» **THE DATA**:
—————

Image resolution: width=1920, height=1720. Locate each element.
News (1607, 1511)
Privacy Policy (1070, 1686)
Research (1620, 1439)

—————

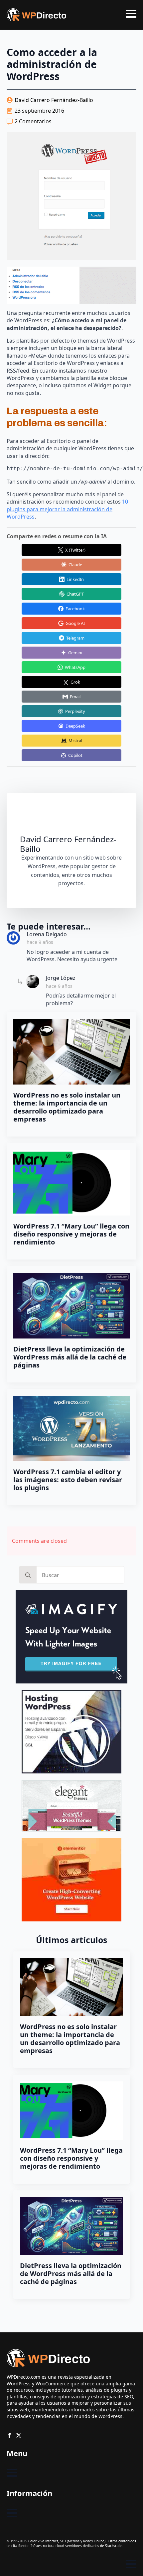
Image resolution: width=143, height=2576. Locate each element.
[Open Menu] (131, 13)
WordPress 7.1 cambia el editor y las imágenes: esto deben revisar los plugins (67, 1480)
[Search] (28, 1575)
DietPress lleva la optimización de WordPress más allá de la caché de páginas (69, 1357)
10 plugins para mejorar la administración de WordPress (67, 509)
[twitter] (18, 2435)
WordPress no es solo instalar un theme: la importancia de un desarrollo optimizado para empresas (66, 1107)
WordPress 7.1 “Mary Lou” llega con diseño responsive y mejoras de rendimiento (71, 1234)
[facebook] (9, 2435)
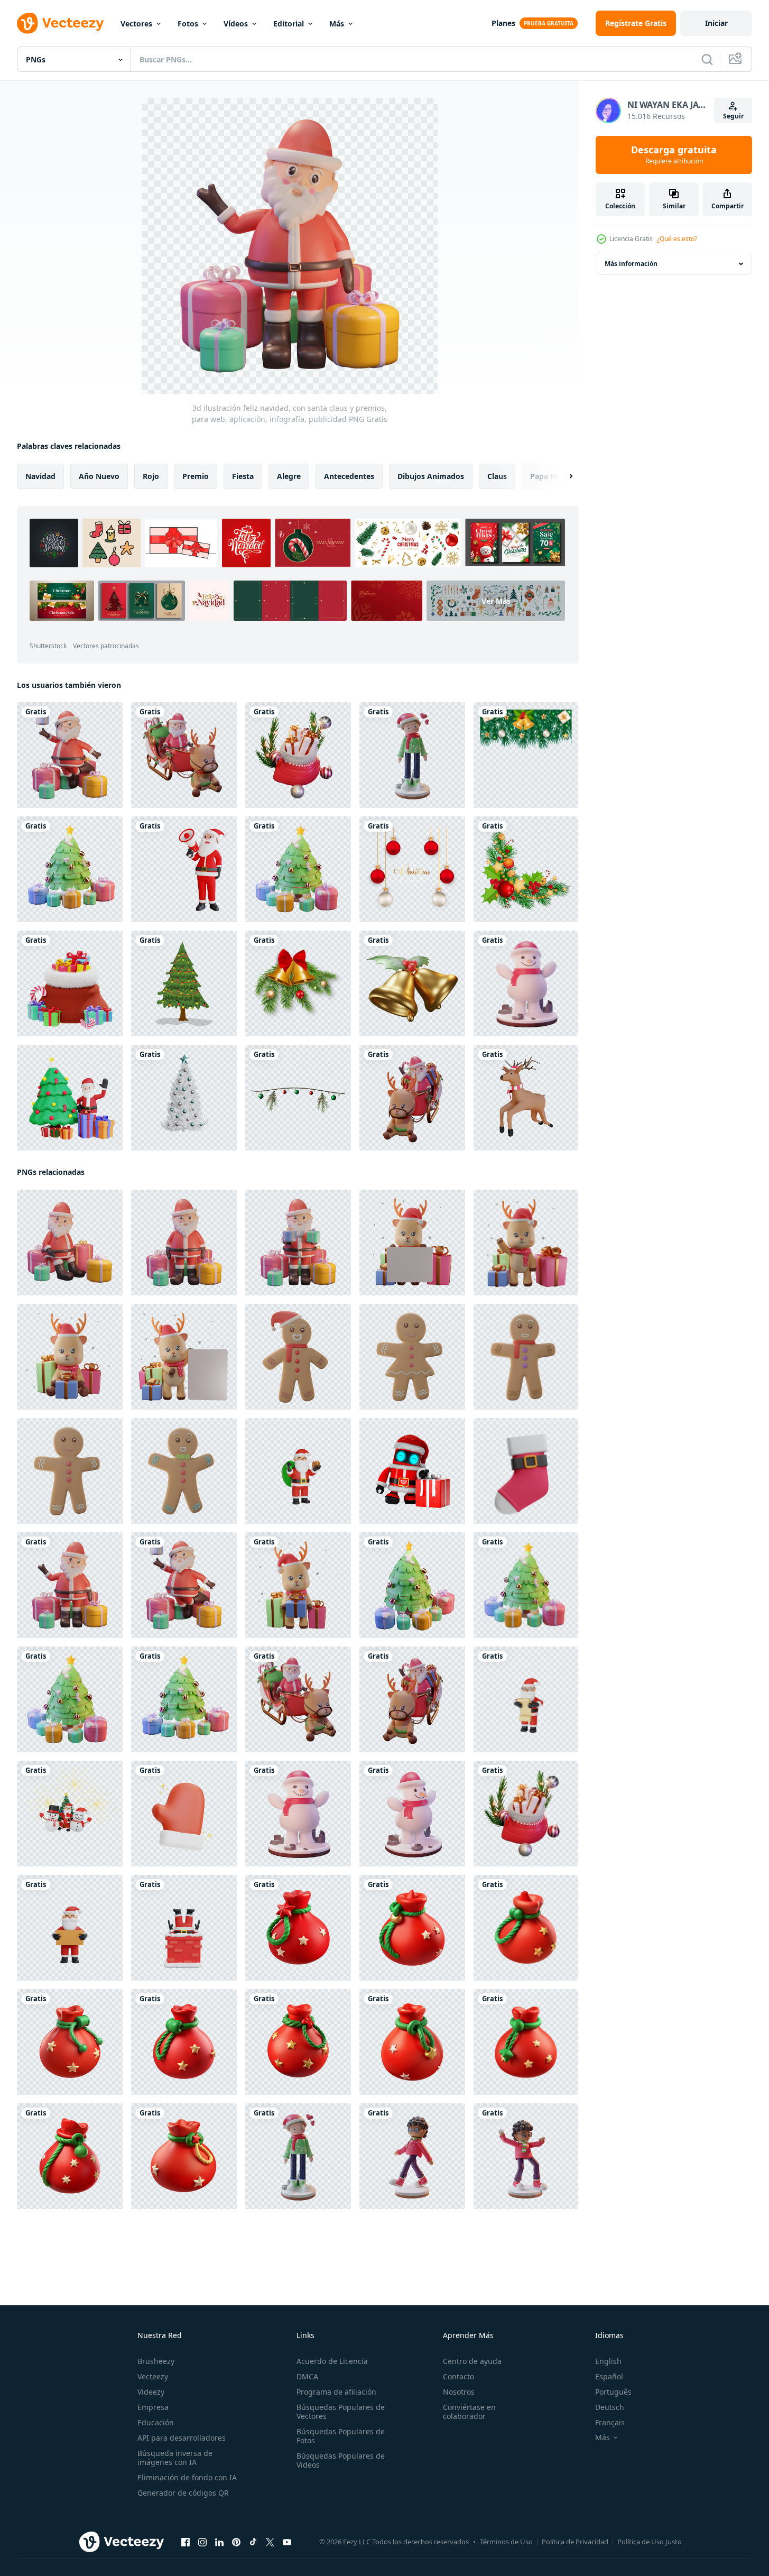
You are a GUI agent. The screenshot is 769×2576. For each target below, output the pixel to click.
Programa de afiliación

—————

» **TASK OBJECTIVE**: Copy the stretch of the records above that runs from the line with "Image resolution: width=1920, height=1720." through the line with "Research (1620, 1439)". Both end lines belong in the copy, and nothing else does.

» **ANSWER TO THIS PROBLEM**:
Image resolution: width=1920, height=1720. Locate each element.
News (1607, 1511)
Privacy Policy (1070, 1686)
Research (1620, 1439)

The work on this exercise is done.